### Assigned task
Could you please retype exactly the lines from the start of the records below through the line that contains "The height and width of the screenshot is (522, 926).", both included, and leave out the pictures?

Items from a dataset:

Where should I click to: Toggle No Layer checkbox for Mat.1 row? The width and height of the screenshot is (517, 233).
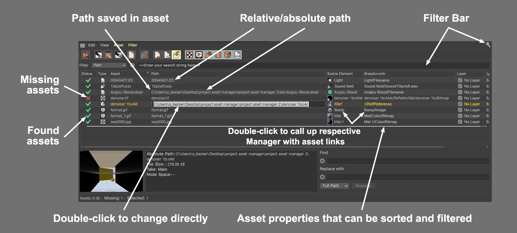pyautogui.click(x=460, y=122)
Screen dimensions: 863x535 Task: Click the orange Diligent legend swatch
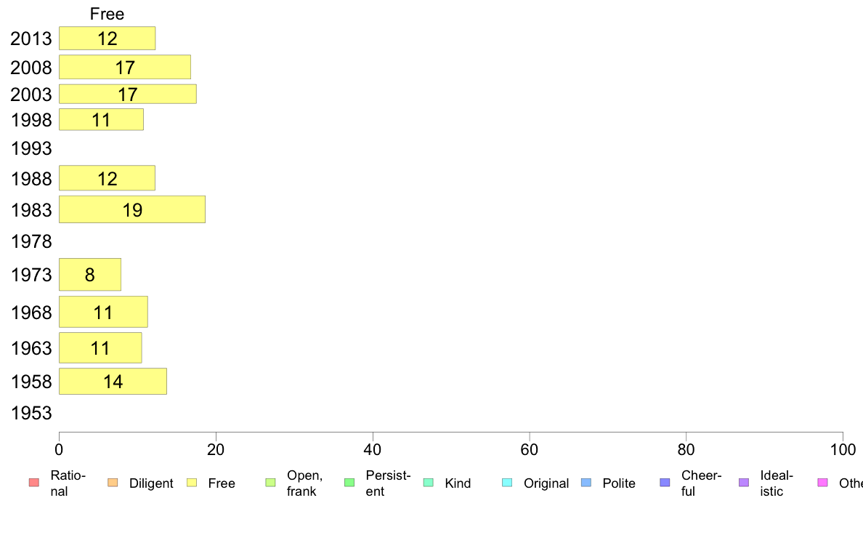(x=113, y=483)
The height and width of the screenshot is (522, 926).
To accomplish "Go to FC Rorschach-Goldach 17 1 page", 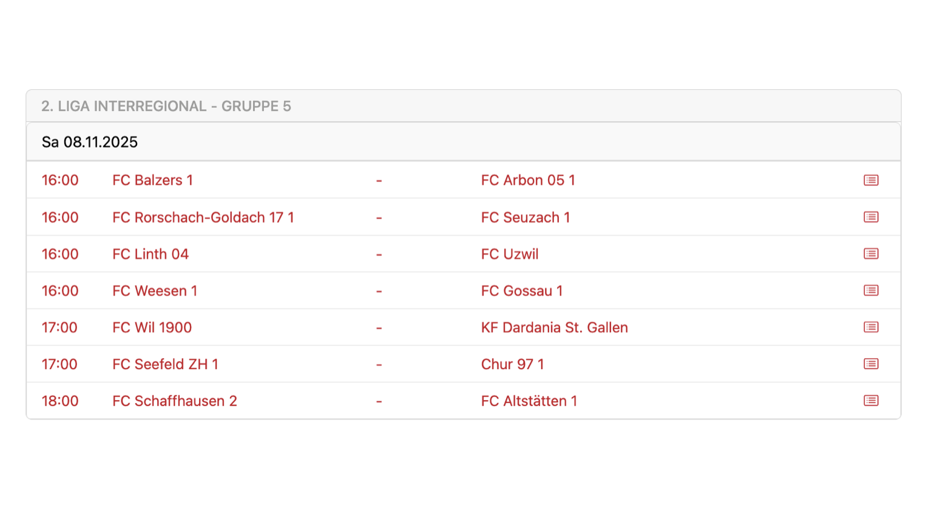I will tap(203, 217).
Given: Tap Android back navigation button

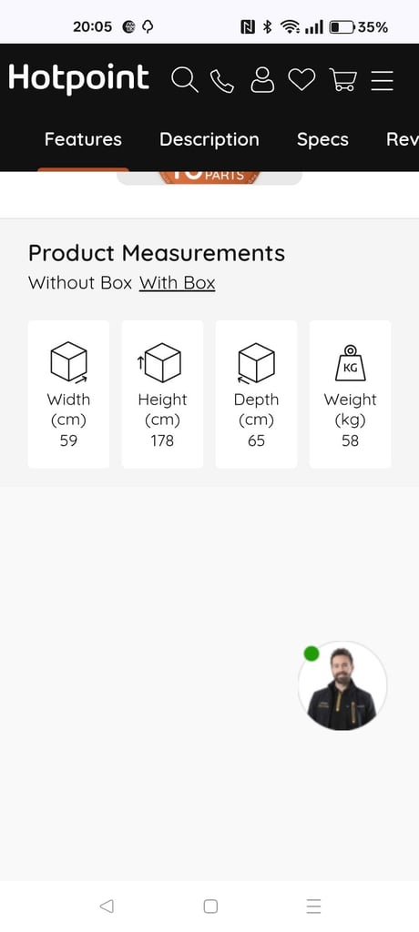Looking at the screenshot, I should coord(107,906).
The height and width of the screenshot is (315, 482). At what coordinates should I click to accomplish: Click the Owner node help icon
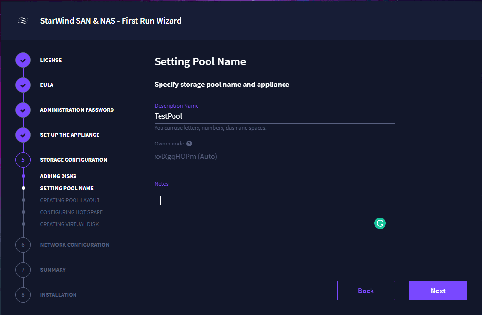pos(189,144)
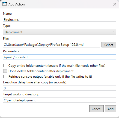Click the Name: label

pos(8,14)
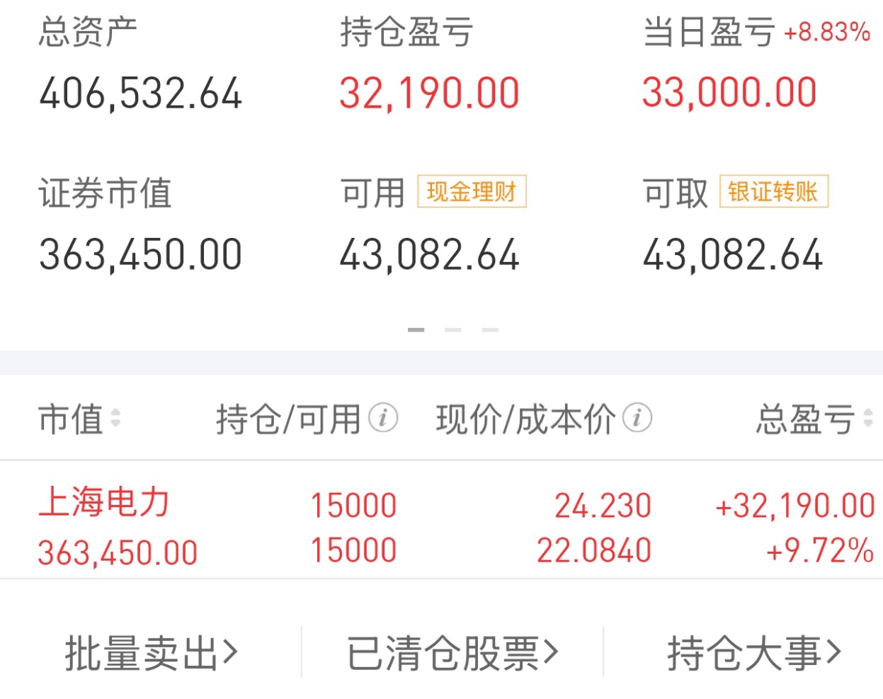Screen dimensions: 883x699
Task: Open 持仓大事 holdings events
Action: [x=754, y=652]
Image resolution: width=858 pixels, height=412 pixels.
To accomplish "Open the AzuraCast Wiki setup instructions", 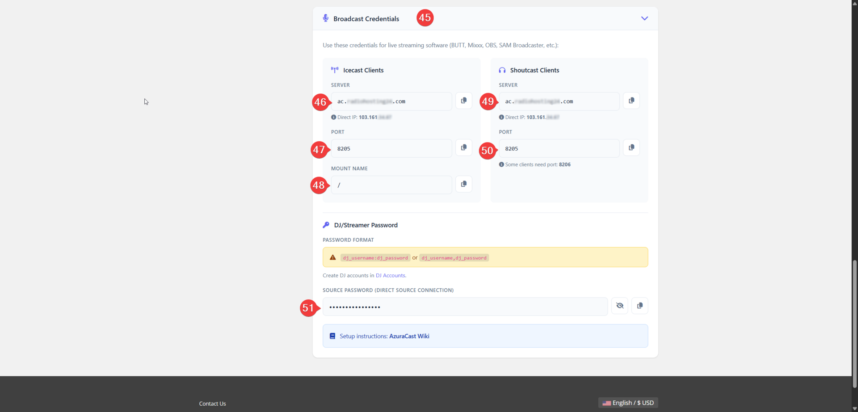I will (x=409, y=336).
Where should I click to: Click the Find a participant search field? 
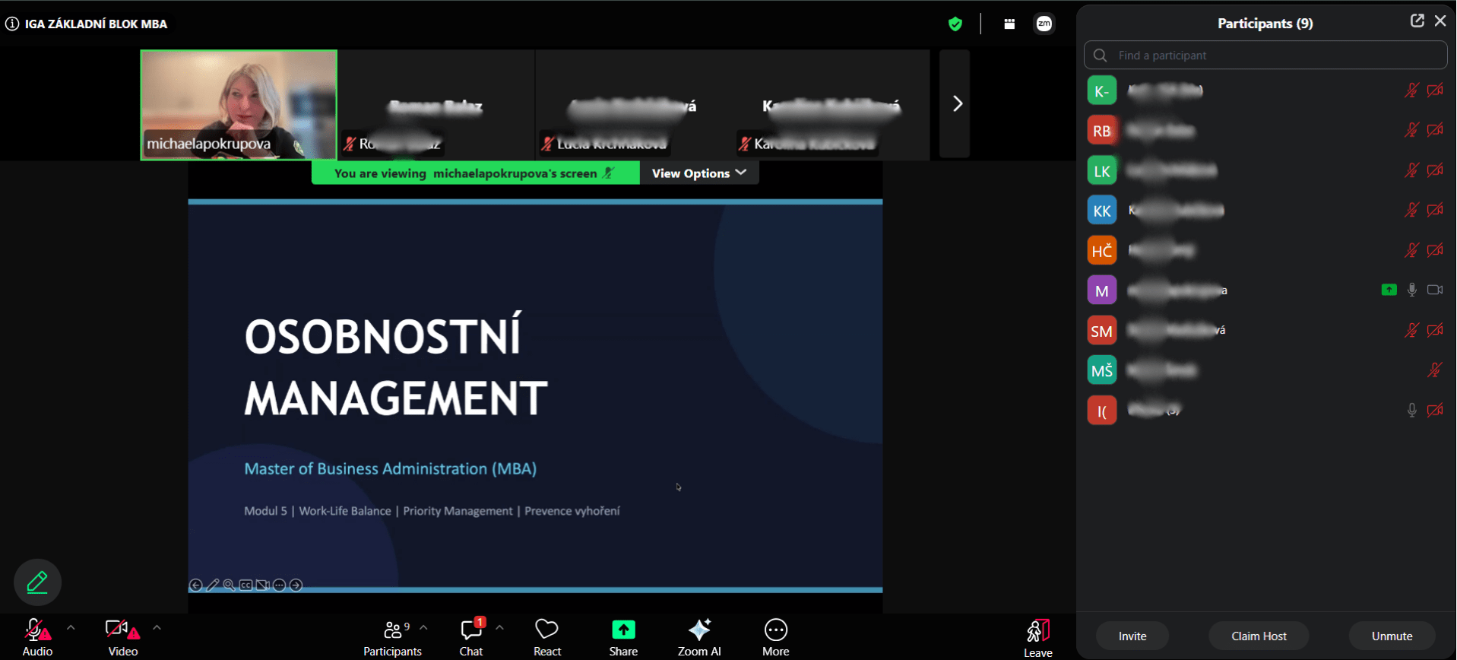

### Your response
Where should I click to: Toggle No Layer checkbox for Mat.1 row? The width and height of the screenshot is (517, 233).
pyautogui.click(x=460, y=122)
Screen dimensions: 863x535 Task: Click the orange Diligent legend swatch
(x=113, y=483)
The height and width of the screenshot is (522, 926).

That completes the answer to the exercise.